[Opening EXCERPT TO READ section]

Whoever leafs through the seed catalogue soon loses the overview: there are thousands of tomatoes in all colours, shapes and sizes. The good news is that you only need to follow two simple questions to find the right variety for you.
First: how should the plant grow, tall and slim or small and bushy? Second: what do you want to harvest, snacking tomatoes, salad tomatoes or fat beefsteaks for the burger? With these two axes you sort the variety jungle in a few minutes.
Axis one: the growth habit
The first and most important decision concerns not the fruit but the plant. All the care follows from it.
The cordon tomato grows endlessly tall, needs a support and is trained to a single main stem. It must be pinched out regularly, as described in Pinching out tomatoes. Most classic varieties belong here. The bush tomato, by contrast, stays low and compact, stops growing by itself and is not pinched out. It is the first choice for balcony and container, more on it in Tomatoes in pots.
Axis two: the fruit types
The second axis is the use. Here what ends up on the plate decides.
Which type for what?
- Cocktail and cherry tomato
Small, sweet and robust, ideal for snacking and the salad. They crop early, heavily and over a long time. Perfect for the balcony and beginners.
- Salad tomato
The medium, round all-rounder for bread, salad and the pan. A good standard when you cannot decide.
- Beefsteak tomato
Large, heavy and meaty with few seeds, for slicing for burgers and caprese. It ripens later and is a little more prone to blossom end rot.

[Closing EXCERPT TO READ section]
[Opening INFORMATION PROVIDED section]

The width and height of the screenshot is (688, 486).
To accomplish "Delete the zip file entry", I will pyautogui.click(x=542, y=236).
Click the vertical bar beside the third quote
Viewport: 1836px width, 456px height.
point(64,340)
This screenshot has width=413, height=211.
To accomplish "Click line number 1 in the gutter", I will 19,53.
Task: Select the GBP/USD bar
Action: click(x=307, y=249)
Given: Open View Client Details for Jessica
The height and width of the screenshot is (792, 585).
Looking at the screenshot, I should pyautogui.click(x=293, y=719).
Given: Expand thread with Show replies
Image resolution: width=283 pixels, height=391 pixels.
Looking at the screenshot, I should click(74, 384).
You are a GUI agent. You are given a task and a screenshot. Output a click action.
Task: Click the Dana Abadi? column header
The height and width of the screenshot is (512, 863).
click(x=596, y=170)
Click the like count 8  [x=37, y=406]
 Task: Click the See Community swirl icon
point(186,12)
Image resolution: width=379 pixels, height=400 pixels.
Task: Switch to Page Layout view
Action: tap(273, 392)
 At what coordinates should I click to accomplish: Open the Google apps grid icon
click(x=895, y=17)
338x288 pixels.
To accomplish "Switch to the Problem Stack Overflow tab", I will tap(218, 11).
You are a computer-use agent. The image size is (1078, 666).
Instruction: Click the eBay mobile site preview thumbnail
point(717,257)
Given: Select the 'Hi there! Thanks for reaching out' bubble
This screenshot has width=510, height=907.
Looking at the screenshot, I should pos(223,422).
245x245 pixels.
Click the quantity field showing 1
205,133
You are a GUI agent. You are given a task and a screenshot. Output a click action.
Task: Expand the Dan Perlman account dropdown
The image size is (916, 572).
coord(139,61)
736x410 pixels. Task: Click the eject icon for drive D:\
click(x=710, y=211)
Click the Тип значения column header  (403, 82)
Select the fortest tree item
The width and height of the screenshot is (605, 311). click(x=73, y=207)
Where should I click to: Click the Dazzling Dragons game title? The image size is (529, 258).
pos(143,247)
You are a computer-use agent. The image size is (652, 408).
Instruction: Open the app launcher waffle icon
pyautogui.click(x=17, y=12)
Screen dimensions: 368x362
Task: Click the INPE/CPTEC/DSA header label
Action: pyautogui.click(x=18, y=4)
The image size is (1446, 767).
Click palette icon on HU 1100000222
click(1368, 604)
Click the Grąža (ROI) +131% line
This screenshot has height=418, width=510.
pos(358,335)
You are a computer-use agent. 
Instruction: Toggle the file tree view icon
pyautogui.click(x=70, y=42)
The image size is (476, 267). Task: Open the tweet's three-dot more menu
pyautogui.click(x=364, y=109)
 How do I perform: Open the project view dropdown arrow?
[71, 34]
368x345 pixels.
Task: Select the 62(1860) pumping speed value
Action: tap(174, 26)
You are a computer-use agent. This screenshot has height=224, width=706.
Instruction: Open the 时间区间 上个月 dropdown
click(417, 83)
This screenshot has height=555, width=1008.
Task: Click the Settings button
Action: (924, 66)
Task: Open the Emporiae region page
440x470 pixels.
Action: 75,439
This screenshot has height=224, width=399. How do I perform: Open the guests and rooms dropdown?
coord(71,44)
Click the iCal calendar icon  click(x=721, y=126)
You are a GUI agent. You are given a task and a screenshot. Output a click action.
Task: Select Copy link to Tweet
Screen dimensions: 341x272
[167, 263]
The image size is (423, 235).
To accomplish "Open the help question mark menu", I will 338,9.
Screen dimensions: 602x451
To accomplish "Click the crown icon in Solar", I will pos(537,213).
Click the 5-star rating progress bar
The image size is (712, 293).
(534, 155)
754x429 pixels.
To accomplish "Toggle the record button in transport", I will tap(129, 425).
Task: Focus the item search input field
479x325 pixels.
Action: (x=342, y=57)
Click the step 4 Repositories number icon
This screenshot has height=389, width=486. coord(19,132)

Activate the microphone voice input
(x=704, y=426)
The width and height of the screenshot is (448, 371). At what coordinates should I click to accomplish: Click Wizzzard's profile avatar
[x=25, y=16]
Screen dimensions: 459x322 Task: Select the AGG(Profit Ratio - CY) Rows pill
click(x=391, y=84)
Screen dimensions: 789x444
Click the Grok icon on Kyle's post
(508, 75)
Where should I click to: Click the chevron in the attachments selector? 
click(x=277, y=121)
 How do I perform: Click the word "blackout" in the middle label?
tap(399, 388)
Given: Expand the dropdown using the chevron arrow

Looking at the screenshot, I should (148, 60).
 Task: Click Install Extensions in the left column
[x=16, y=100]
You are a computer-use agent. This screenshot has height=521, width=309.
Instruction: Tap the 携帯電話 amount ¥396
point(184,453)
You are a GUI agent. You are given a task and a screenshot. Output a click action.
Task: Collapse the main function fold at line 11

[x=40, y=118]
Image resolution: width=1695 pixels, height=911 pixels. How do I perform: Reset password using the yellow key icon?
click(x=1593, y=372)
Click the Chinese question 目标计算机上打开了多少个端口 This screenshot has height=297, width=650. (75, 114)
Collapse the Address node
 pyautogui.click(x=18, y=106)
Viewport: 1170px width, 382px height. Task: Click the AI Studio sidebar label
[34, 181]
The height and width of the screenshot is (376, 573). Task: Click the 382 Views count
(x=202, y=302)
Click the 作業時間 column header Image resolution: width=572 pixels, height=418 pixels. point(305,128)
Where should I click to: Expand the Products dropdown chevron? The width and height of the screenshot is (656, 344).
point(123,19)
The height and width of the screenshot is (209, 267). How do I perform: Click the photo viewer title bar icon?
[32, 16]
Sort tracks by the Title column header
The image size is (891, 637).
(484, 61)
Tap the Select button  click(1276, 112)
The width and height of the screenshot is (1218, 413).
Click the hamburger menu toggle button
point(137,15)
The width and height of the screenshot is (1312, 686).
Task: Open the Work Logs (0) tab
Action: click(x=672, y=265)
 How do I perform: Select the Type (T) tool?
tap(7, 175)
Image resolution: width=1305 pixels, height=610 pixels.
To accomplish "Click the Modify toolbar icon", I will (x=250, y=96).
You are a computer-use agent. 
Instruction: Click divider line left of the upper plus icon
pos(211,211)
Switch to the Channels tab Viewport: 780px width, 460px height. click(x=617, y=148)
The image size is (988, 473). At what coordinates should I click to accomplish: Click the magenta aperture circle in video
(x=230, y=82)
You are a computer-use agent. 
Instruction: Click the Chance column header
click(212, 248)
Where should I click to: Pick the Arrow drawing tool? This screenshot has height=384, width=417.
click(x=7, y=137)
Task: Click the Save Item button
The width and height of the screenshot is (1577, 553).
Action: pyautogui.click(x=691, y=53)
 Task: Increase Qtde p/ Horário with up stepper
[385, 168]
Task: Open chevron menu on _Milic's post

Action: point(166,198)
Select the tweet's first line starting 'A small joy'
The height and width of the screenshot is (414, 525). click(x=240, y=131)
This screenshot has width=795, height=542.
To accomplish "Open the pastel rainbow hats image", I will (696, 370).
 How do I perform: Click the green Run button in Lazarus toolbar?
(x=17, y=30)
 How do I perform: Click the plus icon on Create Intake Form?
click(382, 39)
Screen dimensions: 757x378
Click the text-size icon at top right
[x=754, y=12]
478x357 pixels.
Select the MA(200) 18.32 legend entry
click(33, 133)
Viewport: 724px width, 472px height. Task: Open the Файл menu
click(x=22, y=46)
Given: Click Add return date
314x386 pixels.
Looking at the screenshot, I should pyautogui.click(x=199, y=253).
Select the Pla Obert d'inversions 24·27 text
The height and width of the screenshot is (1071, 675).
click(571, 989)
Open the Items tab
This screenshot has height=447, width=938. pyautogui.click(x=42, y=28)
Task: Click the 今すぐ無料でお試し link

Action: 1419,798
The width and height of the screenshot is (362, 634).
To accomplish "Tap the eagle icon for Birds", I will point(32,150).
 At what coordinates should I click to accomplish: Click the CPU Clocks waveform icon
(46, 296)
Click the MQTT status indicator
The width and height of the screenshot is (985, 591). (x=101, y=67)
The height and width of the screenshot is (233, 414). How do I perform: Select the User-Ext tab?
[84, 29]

[Closing INFORMATION PROVIDED section]

Reproduce the part of the tomato variety guide from "Axis two: the" up to and including "you cannot decide.". The data will not be used here.

Axis two: the fruit types
The second axis is the use. Here what ends up on the plate decides.
Which type for what?
- Cocktail and cherry tomato
Small, sweet and robust, ideal for snacking and the salad. They crop early, heavily and over a long time. Perfect for the balcony and beginners.
- Salad tomato
The medium, round all-rounder for bread, salad and the pan. A good standard when you cannot decide.